Já estava próximo de pagá-la agora, já sabia como e o que fazer, meu movimento em sua direção foi um, mas foi cortado pela luz que iluminou a areia e pelas vozes que se seguiram.
Ela me viu por frações de segundos antes que pudesse desaparecer sem deixar rastros.
A ira apossou-se de mim, mas não obstante, horas depois estava vendo-a novamente.
Desta vez ela estava deitada como em seu outro quarto. Não estava coberta e sim esparramada pela cama. Adentrei o quarto novamente e fitei-a. Mas agora a ânsia e raiva eram grandes de mais para que pudesse conte-la.
Coloquei a palma de minha mão em sua testa e a outra lancei em direção a porta, deixando-a impenetrável, e que nenhum som fosse ouvido. Ela abriu os olhos e peguei em seus cabelos puxando-os fazendo com me olhasse.
Com a outra mão, deslizei e redescobri seu corpo, retirando as poucas e finas peças que usava. Parei de puxar seus cabelos. Ela me olhou imóvel como deveria ficar. Caminhei até suas pernas e com um movimento rápido, abri-as, colocando-me entre elas.
Passei de leve dois dedos por suas coxas quentes antes de colocar meu peso pro cima do seu e com a outra mão tocar sua face, descendo pelo pescoço, colo e seios, onde realmente encontrou seu lugar, abrindo a palma e contendo-o ali, massageando-o devagar.
Mas meus olhos não saiam de seus olhos. Nos olhos de Marie.

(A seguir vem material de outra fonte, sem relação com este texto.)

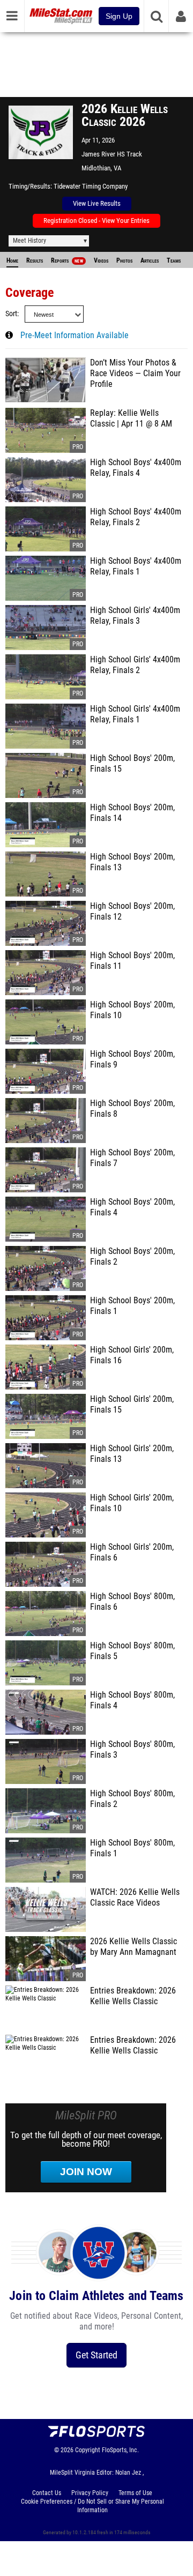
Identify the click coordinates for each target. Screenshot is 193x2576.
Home (12, 260)
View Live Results (97, 203)
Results (34, 260)
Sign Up (119, 16)
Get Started (96, 2355)
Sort (11, 313)
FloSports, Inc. (120, 2450)
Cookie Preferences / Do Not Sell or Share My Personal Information (92, 2506)
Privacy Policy (89, 2493)
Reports (67, 260)
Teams (174, 260)
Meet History (29, 240)
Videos (101, 260)
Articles (149, 260)
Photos (124, 260)
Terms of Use (135, 2493)
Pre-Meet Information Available (74, 335)
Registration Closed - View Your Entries (96, 220)
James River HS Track (111, 154)
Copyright (87, 2450)
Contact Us (46, 2493)
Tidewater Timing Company (91, 186)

Abaixei minha cabeça ainda olhando sua face, até chegar em seu umbigo onde passei minha língua de leve, descendo-a para seu ventre e chegando até sua intimidade.

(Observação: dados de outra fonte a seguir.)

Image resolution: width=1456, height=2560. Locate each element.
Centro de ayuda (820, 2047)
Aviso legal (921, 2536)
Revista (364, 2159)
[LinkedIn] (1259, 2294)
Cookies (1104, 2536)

Passei uma vez de leve, apenas para testa-la. Senti seu calafrio e sorri, pegando um de meus dedos e penetrando-a vagarosamente enquanto mordia de leve um de seus lábios e a outra mão apertava sua nádega.

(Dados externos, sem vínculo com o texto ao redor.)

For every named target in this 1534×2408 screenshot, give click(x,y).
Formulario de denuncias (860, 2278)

Começava a sentir seu desejo enquanto apertava seu corpo todo, ela não falava nada, era tudo um sonho do qual ela não despertaria.
Nunca ninguém despertava.
Suguei de seu ventre voltando a subir minha face, passando-a para seus seios, dos quais suguei e voltando-se para sua boca que beijei com volúpia.
A única mulher que avia beijado em vida, e agora também em morte.
Segurei seus braços com minhas mãos e retirei a faca de um dos bolsos. A luva negra em minha mão apertava o cabo enquanto a lamina reluzia com a pouca luz existente no ambiente.
Podia sentir o cheiro que estava no ar naquele minuto.
Sentir a atmosfera e tudo prendendo a respiração para o momento.
Toquei sua face com a lâmina e deslizei-a provocando um pequeno corte. Olhava-a com a faca firme em meu punho. Minha mente já mandava o impulso para poder enfiar o metal em sua jugular quando parei acima dela, apenas fitando a expressão serena com a qual me olhava, como uma marionete, da qual, ao acordar, julgaria ter se tratado de um insano sonho.
Subi a faca e cortei um cacho de seu cabelo sem conseguir me conter.
Beijei-lhe a boca no que ela correspondeu obedientemente como elas costumavam fazer.
Apertei seus pulsos com maior intensidade apesar de saber que ela não se moveria. Começava a ficar irritado com aquela situação.
Aproximei meus lábios de seus seios, mas mordi-os com certa gana.
Levantei-me feito tufão antes de sair do quarto, deixando-a da forma como ficara.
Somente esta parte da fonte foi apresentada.